As far as "want", the tv ratings in the Seattle have more people watching basketball than there are people in the Oklahoma City tv market.

The only thing the unpaid intern wrote that is meaningful is that he lives here and likes basketball.

That, as Julia Patterson said a couple weeks ago, is probably what this comes down to, is this something enough people want for the county to participate in, they "loan money to for profit companies all the time" (which I found a bit surprising).

The economic benefit is a matter of how big or small you draw the circle.
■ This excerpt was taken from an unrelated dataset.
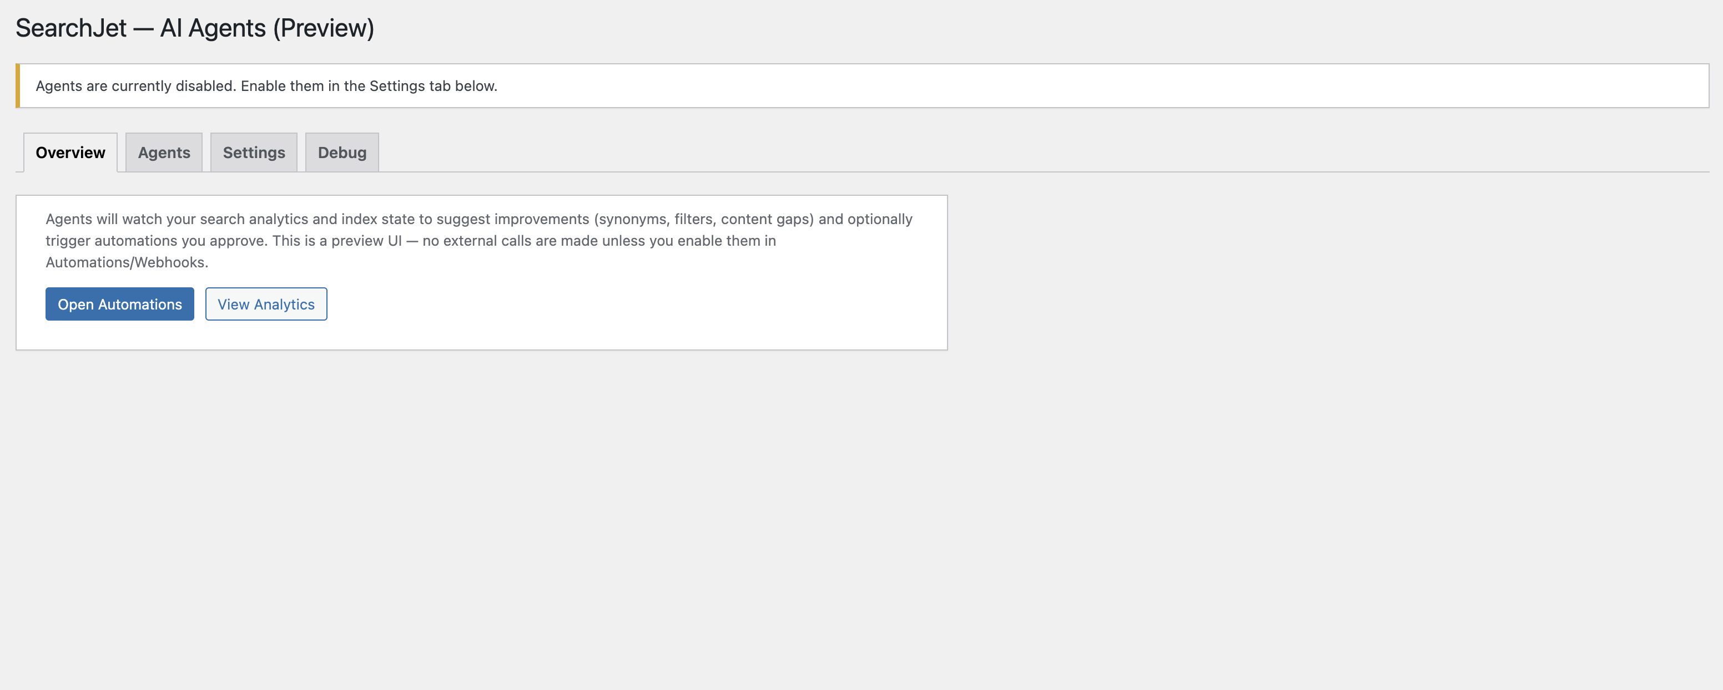Image resolution: width=1723 pixels, height=690 pixels.
Task: Click 'Agents will watch your search analytics' text
Action: point(177,219)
Draw it around the state and the net benefit is pretty small operationally, the state gets a net positive in B&O taxes when those businesses relocate in state (2.5 mil a year on the low end for just the nba team).
As the Mariners pointed out in their www.StadiumDistrict.org draft proposal last year, the are around the stadiums and parts of Pioneer Square just can't sustain employment levels in the winter when the Seahawks end and before the Mariners start.

King County will get some substitution from Snohomish and Peirce counties, Seattle gets some substitution from outside of the city limits (60% of Sonics fans came in from outside of the city). I would feel bad for Everett and Kent, but they really didn't give a rats ass their new arenas had on Key Arena. If you don't think you are competing locally, then you are fooling your self.
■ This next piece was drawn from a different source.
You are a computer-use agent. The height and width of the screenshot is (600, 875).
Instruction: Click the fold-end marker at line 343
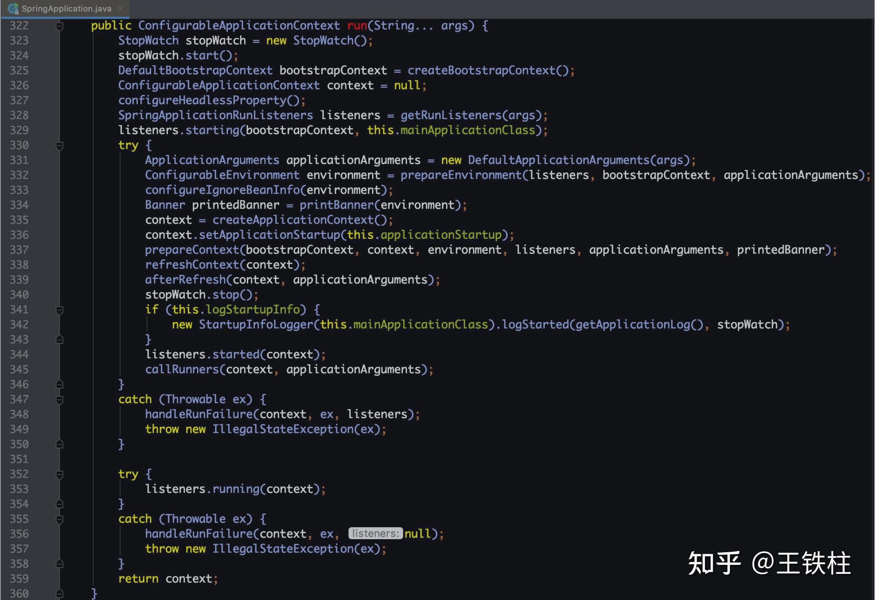[60, 339]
Build it in Seattle, or it is all down side for Seattle. Everybody goes back to ignoring the Port's bullshit claims, and the substitution effect leaves (net nagative) and in a few years when Bellevue can convince their citizens to subsidize to a greater extent a less "privately funded" effort.
You build the arena, you get the benefit of that.
34
The greatest cities in the world have great sports traditions. Barça became a bastion of resistence against Franco. People in Barcelona love Barça as much as their great Ramblas. Let's not even get into the sports traditions in the great cities of South America and let's get real shitty cities and states in the US have no sports teams. None. To ignore and hate sports is to ignore world and urban history. Soops are never coming back here, it's corporate greed's fault and no one elses, but let's keep it real. The new transplanted Seattlelites don't want a sports team unless is a mediocre MLS and the worlds worst futbol( soccer) not to hate on the Sounders but MLS is awful. Remember Seattle in 95 and the Ms run? This city was alive then.
35
I wrote @16: But let me ask a question. When the bank loans me money for my mortgage, are they giving me a subsidy? No, they're, well, giving me a loan.
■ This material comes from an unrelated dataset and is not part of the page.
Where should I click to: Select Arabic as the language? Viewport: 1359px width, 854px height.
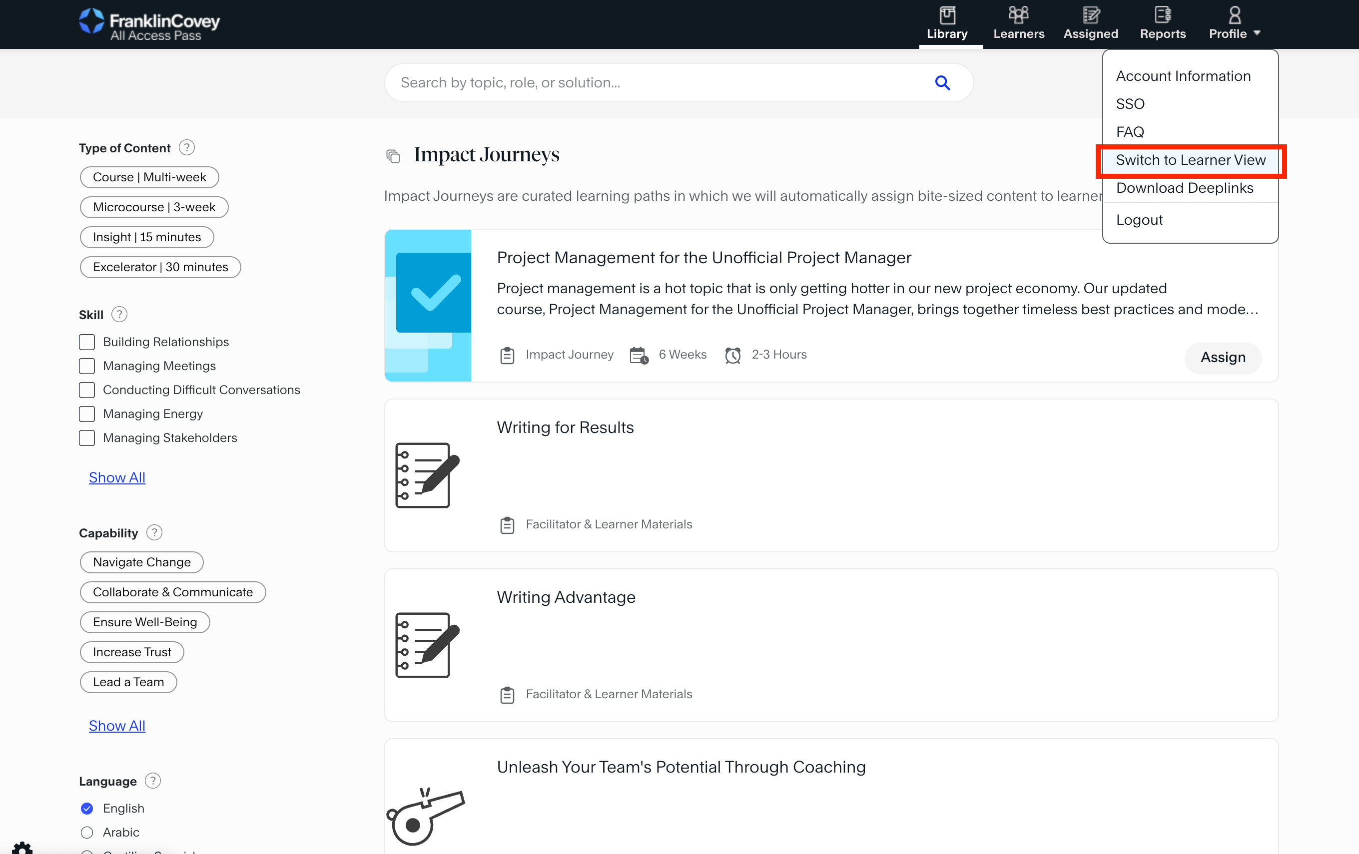(x=87, y=832)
Keshmeshi replied @17: No, it's not, but if the city bought your house and then paid off the loan with the property taxes you pay, that would be a subsidy.

Um, I'm fairly ignorant of my finances, but I do believe the bank owns the title to my home. And to pay off my loan, I have to go out there in the world and make money, but in the case of the arena, the property itself is the revenue generator. A surer thing, it looks. From the standpoint of the taxpayer, though, we're talking about a distinction without a difference.

But don't ask me if this is a subsidy. We've already got a standard here. It's I-91, the Seattle iniative that codifies a ban on--drum roll, please--sports venue subsidies. And in fairness, it looks like that question could be headed for court. If a judge says the Hansen group deal violates I-91, fine by me. Then it's up to Hansen.
36
why is the stranger pro-arena? it makes very little sense
37
@35, it's not heading to court on I-91. Just as they did with the Storm lease, if the council thinks it complies with I-91 then they will exempt the deal from I-91, and avoid going to court.

Literally, any citizen could challenge the proposal, no matter how good it is, because that is how section 5 of I-91 was written. Any citizen would, some, Like Peter Steinbrueck are paid to slow it down or stop it. That just added cost to the city.

Fwiw, Field of Schemes says it is I-91 compliant.
http://www.fieldofschemes.com/news/archi…
38
MrBaker @37, thanks for the succinct explanation.
39
Mr. Baker, aka Mike Baker, aka arena shill for arena solutions = loser.